Jones also wrote, “Is the Way a principle or a Person? It is both! Jesus put them together in this statement, ‘I am the way’ (John 14:6). Here the Word became flesh, the Path became a Person.”[3] Thus a relationship with this Jesus, shapes us a particular kind of people, a people who live a peculiar kind of way, a people of compassion.
In Jesus we encounter our adaptive God—a God of incarnation, mission, and resurrection. A God who adapts to enfold us with unfailing love. A God who is stirred to the guts with compassion.
God is love (1 John 4:8).
Love adapts (John 1:14… “The Word became flesh and blood, and moved into the neighborhood”).

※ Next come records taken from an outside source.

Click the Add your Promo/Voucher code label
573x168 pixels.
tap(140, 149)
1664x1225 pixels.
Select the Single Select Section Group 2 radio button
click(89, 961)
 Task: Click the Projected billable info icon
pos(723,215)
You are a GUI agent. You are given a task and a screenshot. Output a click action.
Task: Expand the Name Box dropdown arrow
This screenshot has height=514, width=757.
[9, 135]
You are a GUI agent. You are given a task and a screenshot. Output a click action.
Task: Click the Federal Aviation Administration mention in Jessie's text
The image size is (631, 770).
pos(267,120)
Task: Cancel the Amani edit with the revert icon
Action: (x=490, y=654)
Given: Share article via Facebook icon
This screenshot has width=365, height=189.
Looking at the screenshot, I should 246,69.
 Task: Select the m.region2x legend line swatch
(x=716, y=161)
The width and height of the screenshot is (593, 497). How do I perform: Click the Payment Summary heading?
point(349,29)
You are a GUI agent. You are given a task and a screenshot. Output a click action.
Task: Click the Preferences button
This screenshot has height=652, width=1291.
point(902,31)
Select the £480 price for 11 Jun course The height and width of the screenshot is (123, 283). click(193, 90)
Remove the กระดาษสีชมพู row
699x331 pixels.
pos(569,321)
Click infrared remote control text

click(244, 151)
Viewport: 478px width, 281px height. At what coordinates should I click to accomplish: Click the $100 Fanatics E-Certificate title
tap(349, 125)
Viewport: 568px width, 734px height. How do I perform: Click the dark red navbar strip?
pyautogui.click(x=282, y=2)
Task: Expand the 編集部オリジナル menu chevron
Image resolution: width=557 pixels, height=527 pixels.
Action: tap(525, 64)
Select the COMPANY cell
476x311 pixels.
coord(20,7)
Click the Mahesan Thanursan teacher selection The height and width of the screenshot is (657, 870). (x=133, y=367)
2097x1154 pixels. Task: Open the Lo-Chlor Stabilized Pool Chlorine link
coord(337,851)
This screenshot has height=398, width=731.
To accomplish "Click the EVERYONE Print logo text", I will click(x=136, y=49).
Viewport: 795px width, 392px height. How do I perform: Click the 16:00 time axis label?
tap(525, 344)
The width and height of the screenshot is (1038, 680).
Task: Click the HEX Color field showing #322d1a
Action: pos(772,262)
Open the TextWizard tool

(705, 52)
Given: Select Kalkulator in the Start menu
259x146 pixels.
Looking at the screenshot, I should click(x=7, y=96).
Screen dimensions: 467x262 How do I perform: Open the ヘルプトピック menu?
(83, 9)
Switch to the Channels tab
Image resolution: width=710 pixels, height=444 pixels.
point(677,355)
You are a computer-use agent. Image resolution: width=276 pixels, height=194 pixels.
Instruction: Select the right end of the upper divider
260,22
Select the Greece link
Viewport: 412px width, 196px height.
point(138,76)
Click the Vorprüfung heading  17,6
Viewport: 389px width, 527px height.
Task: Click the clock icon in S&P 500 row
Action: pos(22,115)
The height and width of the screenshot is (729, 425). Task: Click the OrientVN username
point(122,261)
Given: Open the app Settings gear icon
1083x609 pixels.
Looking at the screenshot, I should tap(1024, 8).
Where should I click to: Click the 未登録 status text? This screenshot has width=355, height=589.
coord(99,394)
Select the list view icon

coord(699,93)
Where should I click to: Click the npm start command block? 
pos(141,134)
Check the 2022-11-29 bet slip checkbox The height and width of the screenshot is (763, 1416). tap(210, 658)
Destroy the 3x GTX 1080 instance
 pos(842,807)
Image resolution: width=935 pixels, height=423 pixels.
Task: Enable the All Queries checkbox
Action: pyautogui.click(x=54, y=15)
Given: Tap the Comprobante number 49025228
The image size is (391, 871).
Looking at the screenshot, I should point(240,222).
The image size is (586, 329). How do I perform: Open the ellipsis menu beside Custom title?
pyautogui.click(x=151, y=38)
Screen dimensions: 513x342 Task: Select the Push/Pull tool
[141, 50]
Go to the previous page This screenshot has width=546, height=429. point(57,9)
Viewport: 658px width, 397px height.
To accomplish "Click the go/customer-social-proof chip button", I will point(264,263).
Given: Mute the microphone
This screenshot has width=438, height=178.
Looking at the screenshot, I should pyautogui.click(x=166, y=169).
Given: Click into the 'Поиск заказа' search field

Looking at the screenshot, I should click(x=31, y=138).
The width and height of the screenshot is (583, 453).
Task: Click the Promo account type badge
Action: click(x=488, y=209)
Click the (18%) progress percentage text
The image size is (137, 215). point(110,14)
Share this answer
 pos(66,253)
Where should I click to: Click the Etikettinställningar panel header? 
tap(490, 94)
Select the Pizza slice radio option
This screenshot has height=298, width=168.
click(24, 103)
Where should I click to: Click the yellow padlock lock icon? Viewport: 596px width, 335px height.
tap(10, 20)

God calls us to become an adaptive church. A church that is flourishing in a changed mission reality. A church that is humble, generative, willing to experiment, and passionate about the wellbeing of the people and the places where we live. A church that springs up like Gardens in the Desert.
We believe that local congregations and fresh expressions can become outward and visible signs of healing and new creation in a landscape marked by trauma and disorientation. We hope this book will be a tool to support your team in the work of faithful adaptation.
Today is release day for Gardens in the Desert!
Bishop Ken Carter.
Michael Beck
[1] Moltmann, The Church, 142.
[2] Jones, Word Became Flesh.
[3] Jones, The Way, 108.
Dr Beck you make my brain hurt in a good way!
Wow, this really pushed against and expanded my concept of dogma! Thanks Michael Beck and Bishop Carter!